▶ [Descrizione del compito] Cita tutte le voci seguenti parola per parola, senza cambiare nulla.

(Voci di testo e di indicazione di elementi)
——

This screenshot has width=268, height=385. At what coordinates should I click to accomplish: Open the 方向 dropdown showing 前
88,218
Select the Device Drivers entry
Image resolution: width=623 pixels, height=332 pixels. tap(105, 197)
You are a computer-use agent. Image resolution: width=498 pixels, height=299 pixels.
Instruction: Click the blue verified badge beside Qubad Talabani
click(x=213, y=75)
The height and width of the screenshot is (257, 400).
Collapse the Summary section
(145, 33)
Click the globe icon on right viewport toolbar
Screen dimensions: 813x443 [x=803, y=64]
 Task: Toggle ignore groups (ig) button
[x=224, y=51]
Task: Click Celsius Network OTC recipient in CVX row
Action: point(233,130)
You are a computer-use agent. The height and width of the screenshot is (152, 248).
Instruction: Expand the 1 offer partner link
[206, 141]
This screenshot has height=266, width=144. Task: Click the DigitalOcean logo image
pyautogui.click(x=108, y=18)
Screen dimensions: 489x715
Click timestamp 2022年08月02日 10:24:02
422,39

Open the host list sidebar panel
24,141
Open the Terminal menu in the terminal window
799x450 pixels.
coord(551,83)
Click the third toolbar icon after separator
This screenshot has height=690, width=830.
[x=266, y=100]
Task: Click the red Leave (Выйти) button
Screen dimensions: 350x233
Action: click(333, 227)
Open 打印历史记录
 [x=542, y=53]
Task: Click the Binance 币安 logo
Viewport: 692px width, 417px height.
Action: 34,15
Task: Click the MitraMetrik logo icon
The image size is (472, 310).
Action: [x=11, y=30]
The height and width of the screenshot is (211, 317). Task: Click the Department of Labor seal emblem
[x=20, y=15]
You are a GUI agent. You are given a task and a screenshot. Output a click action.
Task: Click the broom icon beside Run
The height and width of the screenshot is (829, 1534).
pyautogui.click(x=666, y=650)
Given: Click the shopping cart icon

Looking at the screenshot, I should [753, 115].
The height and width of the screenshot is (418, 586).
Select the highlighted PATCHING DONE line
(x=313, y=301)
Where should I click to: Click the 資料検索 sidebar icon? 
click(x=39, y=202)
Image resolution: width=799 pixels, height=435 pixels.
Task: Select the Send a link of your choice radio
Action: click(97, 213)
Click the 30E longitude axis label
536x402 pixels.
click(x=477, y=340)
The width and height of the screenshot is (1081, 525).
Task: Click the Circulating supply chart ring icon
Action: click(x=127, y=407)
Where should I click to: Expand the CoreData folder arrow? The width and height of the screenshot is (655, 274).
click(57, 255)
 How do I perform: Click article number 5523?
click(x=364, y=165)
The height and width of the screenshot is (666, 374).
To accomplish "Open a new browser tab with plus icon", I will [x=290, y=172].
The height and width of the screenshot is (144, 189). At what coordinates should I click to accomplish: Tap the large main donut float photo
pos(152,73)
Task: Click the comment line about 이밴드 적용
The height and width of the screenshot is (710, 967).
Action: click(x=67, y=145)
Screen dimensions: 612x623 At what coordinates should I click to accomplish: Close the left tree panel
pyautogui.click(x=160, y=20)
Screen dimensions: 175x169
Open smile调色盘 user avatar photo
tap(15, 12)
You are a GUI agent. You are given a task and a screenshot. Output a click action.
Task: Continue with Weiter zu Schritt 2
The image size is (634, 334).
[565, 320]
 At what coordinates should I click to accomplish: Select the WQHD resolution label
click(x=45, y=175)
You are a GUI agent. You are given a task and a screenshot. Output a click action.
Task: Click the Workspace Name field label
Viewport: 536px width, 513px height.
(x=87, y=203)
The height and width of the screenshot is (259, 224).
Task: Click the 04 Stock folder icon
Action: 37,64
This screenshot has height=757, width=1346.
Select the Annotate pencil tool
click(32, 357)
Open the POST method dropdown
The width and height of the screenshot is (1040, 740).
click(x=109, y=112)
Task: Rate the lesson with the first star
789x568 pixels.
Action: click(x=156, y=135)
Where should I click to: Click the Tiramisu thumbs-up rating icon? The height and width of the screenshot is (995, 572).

——

▶ [Risposta scritta]
This screenshot has width=268, height=385. At what coordinates should I click to accomplish: Open the 方向 dropdown showing 前
88,218
Select the Device Drivers entry
Image resolution: width=623 pixels, height=332 pixels. tap(105, 197)
You are a computer-use agent. Image resolution: width=498 pixels, height=299 pixels.
Instruction: Click the blue verified badge beside Qubad Talabani
click(x=213, y=75)
The height and width of the screenshot is (257, 400).
Collapse the Summary section
(145, 33)
Click the globe icon on right viewport toolbar
Screen dimensions: 813x443 [x=803, y=64]
 Task: Toggle ignore groups (ig) button
[x=224, y=51]
Task: Click Celsius Network OTC recipient in CVX row
Action: point(233,130)
You are a computer-use agent. The height and width of the screenshot is (152, 248).
Instruction: Expand the 1 offer partner link
[206, 141]
This screenshot has height=266, width=144. Task: Click the DigitalOcean logo image
pyautogui.click(x=108, y=18)
Screen dimensions: 489x715
Click timestamp 2022年08月02日 10:24:02
422,39

Open the host list sidebar panel
24,141
Open the Terminal menu in the terminal window
799x450 pixels.
coord(551,83)
Click the third toolbar icon after separator
This screenshot has height=690, width=830.
[x=266, y=100]
Task: Click the red Leave (Выйти) button
Screen dimensions: 350x233
Action: click(333, 227)
Open 打印历史记录
 [x=542, y=53]
Task: Click the Binance 币安 logo
Viewport: 692px width, 417px height.
Action: 34,15
Task: Click the MitraMetrik logo icon
The image size is (472, 310).
Action: [x=11, y=30]
The height and width of the screenshot is (211, 317). Task: Click the Department of Labor seal emblem
[x=20, y=15]
You are a GUI agent. You are given a task and a screenshot. Output a click action.
Task: Click the broom icon beside Run
The height and width of the screenshot is (829, 1534).
pyautogui.click(x=666, y=650)
Given: Click the shopping cart icon

Looking at the screenshot, I should [753, 115].
The height and width of the screenshot is (418, 586).
Select the highlighted PATCHING DONE line
(x=313, y=301)
Where should I click to: Click the 資料検索 sidebar icon? 
click(x=39, y=202)
Image resolution: width=799 pixels, height=435 pixels.
Task: Select the Send a link of your choice radio
Action: click(97, 213)
Click the 30E longitude axis label
536x402 pixels.
click(x=477, y=340)
The width and height of the screenshot is (1081, 525).
Task: Click the Circulating supply chart ring icon
Action: click(x=127, y=407)
Where should I click to: Expand the CoreData folder arrow? The width and height of the screenshot is (655, 274).
click(57, 255)
 How do I perform: Click article number 5523?
click(x=364, y=165)
The height and width of the screenshot is (666, 374).
To accomplish "Open a new browser tab with plus icon", I will [x=290, y=172].
The height and width of the screenshot is (144, 189). At what coordinates should I click to accomplish: Tap the large main donut float photo
pos(152,73)
Task: Click the comment line about 이밴드 적용
The height and width of the screenshot is (710, 967).
Action: click(x=67, y=145)
Screen dimensions: 612x623 At what coordinates should I click to accomplish: Close the left tree panel
pyautogui.click(x=160, y=20)
Screen dimensions: 175x169
Open smile调色盘 user avatar photo
tap(15, 12)
You are a GUI agent. You are given a task and a screenshot. Output a click action.
Task: Continue with Weiter zu Schritt 2
The image size is (634, 334).
[565, 320]
 At what coordinates should I click to accomplish: Select the WQHD resolution label
click(x=45, y=175)
You are a GUI agent. You are given a task and a screenshot. Output a click action.
Task: Click the Workspace Name field label
Viewport: 536px width, 513px height.
(x=87, y=203)
The height and width of the screenshot is (259, 224).
Task: Click the 04 Stock folder icon
Action: 37,64
This screenshot has height=757, width=1346.
Select the Annotate pencil tool
click(32, 357)
Open the POST method dropdown
The width and height of the screenshot is (1040, 740).
click(x=109, y=112)
Task: Rate the lesson with the first star
789x568 pixels.
Action: click(x=156, y=135)
Where should I click to: Click the Tiramisu thumbs-up rating icon? The height and width of the screenshot is (995, 572).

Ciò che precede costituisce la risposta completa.